It's been a hectic week. Was helping to organise an event on Thursday night (and performing at it), as well as participating in a 48 hour competition over the weekend, before heading back overseas. On the way I seem to have contracted some kind of head cold so tired, icky, heavy head, but happy.

It was so good to see Sugar and eat a home-cooked meal. Our place is really cosy and, even though we've only been here a month or so, it feels like a home-coming to return here. Nice.

Carob has decided to stay in our home town, with Ella. The decision hurt a bit and it did make me feel (non-rationally) like the less favourite person... but I knew it really wasn't about that. We talked and cuddled through some fairly ragged emotions and thoughts. I'm gonna miss him heaps, but we are going to try to do long-distance better (more video chat and projects together even from a distance.) I'm feeling good about the future.
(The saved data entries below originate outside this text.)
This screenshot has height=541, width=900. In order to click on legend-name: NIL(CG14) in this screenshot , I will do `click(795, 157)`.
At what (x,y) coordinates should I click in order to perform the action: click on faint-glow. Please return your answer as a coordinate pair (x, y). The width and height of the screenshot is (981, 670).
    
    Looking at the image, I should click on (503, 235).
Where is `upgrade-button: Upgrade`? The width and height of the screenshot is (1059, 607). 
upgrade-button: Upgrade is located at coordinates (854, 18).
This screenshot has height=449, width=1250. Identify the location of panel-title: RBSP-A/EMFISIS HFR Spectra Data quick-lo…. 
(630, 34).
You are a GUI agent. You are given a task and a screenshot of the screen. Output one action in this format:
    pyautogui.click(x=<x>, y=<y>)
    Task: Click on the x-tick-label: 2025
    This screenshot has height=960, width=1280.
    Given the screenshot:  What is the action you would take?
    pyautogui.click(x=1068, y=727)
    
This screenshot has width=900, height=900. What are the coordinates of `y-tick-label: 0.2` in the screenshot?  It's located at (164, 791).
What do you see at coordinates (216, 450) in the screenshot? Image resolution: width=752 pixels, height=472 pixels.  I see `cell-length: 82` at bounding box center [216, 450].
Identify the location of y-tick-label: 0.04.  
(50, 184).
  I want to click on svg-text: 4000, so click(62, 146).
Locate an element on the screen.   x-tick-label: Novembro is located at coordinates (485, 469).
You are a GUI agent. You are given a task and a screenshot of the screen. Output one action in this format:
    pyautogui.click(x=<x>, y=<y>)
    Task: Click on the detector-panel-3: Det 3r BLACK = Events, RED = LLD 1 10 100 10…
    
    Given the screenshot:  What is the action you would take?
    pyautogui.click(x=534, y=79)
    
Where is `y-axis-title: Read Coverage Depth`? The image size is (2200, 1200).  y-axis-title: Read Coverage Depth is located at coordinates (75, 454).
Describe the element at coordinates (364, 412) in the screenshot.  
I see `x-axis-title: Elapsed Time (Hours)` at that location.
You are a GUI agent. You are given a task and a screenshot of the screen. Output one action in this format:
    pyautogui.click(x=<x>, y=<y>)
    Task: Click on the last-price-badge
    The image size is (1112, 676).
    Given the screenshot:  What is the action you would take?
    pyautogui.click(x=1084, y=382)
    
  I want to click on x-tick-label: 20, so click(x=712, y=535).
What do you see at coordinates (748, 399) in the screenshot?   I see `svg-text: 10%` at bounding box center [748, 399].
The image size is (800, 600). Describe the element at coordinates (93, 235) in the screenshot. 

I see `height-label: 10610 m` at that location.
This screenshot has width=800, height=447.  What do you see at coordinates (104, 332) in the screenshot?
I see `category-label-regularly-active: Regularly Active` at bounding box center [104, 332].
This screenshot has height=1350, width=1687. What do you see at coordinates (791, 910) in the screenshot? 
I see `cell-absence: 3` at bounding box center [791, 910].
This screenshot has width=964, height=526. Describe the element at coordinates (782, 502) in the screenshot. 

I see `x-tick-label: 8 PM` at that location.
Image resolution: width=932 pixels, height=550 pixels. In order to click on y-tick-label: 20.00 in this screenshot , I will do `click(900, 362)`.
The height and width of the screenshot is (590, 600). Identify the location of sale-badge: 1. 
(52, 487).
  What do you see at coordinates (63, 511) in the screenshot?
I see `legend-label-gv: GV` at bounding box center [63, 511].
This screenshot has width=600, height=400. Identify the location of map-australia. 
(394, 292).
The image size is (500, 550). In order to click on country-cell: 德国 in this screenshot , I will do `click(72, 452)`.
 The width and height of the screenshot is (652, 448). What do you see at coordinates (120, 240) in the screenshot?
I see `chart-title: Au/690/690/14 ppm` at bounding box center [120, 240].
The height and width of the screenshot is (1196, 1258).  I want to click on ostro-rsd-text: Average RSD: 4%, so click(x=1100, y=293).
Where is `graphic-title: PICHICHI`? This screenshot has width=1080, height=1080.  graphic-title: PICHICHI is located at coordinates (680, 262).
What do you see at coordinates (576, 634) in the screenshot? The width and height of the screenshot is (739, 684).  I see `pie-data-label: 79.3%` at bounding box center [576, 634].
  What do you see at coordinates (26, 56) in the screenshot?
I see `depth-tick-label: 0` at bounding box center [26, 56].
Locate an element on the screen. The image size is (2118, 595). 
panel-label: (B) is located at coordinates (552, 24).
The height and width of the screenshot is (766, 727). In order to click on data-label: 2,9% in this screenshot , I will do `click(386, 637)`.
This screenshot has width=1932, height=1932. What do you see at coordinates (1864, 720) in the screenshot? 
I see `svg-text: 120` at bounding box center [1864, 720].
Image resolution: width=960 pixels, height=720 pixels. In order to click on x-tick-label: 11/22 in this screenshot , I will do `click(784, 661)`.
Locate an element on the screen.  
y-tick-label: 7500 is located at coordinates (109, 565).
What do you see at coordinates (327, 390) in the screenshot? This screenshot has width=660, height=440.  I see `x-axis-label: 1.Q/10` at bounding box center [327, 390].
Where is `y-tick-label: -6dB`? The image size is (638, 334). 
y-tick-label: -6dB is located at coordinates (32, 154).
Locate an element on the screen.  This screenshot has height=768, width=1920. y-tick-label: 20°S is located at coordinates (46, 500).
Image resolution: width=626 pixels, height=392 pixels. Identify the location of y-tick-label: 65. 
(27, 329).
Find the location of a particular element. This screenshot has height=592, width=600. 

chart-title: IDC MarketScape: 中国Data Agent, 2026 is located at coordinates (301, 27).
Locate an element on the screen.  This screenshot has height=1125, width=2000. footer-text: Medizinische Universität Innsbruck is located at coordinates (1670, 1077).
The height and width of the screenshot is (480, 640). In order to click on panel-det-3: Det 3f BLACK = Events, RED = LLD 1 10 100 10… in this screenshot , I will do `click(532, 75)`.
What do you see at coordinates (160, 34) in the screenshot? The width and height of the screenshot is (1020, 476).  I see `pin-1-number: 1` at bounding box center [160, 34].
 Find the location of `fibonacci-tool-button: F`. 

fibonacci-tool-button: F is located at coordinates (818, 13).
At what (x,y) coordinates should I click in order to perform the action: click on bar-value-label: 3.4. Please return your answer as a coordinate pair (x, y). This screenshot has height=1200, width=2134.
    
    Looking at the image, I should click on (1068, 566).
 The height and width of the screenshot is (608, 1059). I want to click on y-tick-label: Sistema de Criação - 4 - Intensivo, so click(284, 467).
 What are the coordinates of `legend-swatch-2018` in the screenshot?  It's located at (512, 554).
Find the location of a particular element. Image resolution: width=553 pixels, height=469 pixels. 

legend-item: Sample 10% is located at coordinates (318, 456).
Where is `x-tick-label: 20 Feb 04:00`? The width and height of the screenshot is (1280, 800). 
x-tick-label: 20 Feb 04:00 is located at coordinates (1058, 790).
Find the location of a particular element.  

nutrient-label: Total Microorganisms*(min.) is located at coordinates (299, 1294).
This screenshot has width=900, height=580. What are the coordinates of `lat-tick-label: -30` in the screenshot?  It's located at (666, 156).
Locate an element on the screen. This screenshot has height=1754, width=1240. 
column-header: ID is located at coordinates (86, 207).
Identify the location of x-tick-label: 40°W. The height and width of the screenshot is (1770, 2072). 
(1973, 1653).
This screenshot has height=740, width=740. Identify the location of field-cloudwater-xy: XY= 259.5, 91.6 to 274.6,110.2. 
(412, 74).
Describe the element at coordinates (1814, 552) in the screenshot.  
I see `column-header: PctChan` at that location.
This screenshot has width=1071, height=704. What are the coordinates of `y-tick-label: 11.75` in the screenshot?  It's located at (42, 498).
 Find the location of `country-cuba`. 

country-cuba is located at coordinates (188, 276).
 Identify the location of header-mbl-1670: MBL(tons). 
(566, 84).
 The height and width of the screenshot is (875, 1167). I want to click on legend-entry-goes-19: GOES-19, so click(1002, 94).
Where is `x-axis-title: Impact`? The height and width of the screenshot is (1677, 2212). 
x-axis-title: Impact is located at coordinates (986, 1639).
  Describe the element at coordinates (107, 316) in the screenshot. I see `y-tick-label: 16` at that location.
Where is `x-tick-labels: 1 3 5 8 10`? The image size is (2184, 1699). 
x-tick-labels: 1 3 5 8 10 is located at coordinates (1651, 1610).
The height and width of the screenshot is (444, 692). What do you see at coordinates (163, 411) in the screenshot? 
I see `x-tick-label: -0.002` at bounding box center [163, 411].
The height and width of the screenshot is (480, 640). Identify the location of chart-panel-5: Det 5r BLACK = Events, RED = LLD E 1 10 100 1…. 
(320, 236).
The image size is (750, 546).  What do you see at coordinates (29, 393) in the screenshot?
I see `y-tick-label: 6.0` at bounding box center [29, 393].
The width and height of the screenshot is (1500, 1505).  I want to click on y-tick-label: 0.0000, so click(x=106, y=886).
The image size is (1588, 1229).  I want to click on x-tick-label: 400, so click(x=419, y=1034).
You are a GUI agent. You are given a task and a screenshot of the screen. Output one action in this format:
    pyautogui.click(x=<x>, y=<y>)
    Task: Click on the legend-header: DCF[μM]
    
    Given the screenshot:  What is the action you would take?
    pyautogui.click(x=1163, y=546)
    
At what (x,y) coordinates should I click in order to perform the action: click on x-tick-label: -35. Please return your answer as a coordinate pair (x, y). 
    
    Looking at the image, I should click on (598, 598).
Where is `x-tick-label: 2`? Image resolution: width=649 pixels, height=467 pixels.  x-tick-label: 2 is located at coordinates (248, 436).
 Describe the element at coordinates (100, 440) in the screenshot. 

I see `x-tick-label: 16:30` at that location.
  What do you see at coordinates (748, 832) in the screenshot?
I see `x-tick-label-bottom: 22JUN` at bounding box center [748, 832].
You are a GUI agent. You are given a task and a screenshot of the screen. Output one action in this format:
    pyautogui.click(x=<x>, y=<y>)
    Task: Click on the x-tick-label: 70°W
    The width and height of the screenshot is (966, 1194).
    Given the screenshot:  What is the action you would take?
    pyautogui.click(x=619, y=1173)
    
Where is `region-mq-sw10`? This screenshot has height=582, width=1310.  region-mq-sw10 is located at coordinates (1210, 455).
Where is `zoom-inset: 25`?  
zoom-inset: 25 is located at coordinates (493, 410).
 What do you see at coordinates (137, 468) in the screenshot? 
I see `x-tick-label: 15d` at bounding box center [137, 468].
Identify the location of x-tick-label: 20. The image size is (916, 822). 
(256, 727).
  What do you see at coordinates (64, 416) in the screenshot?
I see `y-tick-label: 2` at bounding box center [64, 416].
In terms of Ella, well. Gosh. She's sweet, and soft, and very lovely. I asked her to be my girlfriend, and she said yes. Blush, scuff shoes, ah, *squee*

*moon-face*

Thought it was an appropriate time to agree to be Carob's girlfriend too. He's been calling me his girlfriend since we hooked up, and I've avoided the term for some reason... now it just feels right. I guess things feel settled enough that putting a label on the jar really doesn't bother me. Won't change what is inside.

So, yeah. I might have to get one of those taglines that explain the shape of everything Eh, maybe not yet.